Tens of thousands of small businesses are set to receive insurance payouts covering losses in the first national lockdown, following a court ruling.
The Supreme Court found in favour of small firms receiving payments from business interruption insurance policies.
For some, it could provide the lifeline allowing them to trade beyond the coronavirus crisis.
The ruling could cost the insurance sector hundreds of millions of pounds.
In the lockdown of last spring, many small businesses made claims through business interruption insurance policies for loss of earnings when they had to close.
But many insurers refused to pay, arguing only the most specialist policies had cover for such unprecedented restrictions.
It was agreed that a selection of policy wordings should be tested in court, setting the parameters for what would be considered a valid claim.
The ruling provides guidance for a wider pool of 700 policies, potentially affecting 370,000 small businesses.
Speaking about the judgement, Steven Skiba, legal director and commercial disputes specialist at law firm, Shakespeare Martineau, commented: “The appeal ruling has landed in favour of businesses. This final word from the Supreme Court means that businesses and insurers are no longer in the dark when it comes to handling business interruption claims related to the coronavirus pandemic.
“As a result of the case being fast-tracked for an appeal in order to provide further clarity, many struggling businesses have still not received a pay-out. However, with the UK now in a third national lockdown, it’s likely that this decision will have come too late for some.
“The Supreme Court has set out the position on the construction (and so interpretation) of the disease clauses (about occurrence within a radius of a business premises), the prevention of access clauses (by public authority intervention) and the hybrid clauses that are a mixture of disease and prevention of access.

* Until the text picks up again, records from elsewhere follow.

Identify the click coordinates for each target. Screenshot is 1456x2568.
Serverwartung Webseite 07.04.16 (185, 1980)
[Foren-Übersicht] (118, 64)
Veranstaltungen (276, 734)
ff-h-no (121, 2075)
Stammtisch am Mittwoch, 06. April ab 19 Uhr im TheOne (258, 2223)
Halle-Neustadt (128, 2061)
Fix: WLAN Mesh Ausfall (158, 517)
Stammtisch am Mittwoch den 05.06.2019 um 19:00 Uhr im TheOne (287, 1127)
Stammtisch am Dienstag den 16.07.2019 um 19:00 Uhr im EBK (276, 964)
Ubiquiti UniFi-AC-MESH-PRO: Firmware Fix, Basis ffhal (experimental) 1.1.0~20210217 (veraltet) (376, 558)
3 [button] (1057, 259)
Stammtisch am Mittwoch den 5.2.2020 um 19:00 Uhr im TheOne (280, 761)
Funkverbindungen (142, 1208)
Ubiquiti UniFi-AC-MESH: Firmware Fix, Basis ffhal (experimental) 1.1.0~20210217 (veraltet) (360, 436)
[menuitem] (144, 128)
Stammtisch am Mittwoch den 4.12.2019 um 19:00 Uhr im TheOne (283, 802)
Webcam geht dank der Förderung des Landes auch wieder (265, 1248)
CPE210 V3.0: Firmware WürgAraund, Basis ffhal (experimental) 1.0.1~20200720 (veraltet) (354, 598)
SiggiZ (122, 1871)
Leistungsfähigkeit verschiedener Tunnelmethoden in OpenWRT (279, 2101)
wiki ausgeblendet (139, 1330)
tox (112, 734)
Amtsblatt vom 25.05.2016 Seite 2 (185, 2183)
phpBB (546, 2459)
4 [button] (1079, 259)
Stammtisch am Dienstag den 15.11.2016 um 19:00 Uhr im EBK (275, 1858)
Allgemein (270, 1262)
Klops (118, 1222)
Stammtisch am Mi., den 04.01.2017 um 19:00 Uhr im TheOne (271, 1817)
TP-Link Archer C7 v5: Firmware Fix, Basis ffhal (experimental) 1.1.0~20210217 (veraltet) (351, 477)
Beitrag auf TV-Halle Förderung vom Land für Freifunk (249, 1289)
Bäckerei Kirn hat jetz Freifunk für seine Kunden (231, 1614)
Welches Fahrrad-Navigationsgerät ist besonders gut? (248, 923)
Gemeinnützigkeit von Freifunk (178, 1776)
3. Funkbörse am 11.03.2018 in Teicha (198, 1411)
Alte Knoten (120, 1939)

“For businesses looking to make a business interruption claim, a vital first step is to consider whether the disease clause set out in their individual policy wording provides cover, according to the Supreme Court’s decision. If so, they should secure expert support in gathering together the right evidence for aspects such as lost revenues, forecasted revenues and any expenses incurred. Closely reviewing information for the claims process provided by individual insurers is also vital to ensure the correct formatting and timings are followed, and to boost chances of making a successful claim.
“The Supreme Court also determined that the High Court was correct to apply certain counterfactual scenarios. A victory for business, this means that insurers cannot use components of the insured peril itself i.e. the local occurrence of the disease to adjust and reduce the value of any insurance cover.
“The question of whether business interruption policies cover COVID-19 -related losses is one of the most controversial and complex legal issues of the pandemic. This judgment now sets out how business interruption insurance wordings should work. Whilst the construction and interpretation of the clauses has been made easier by this decision, there will still be a number of grey areas, for example around challenges to trends clauses and how to interpret policy wording (even using the Supreme Court’s decision) where there will be further arguments with insurers that may end up before the courts. Ultimately though this decision is binding and provides persuasive guidance for the interpretation of policy wordings.”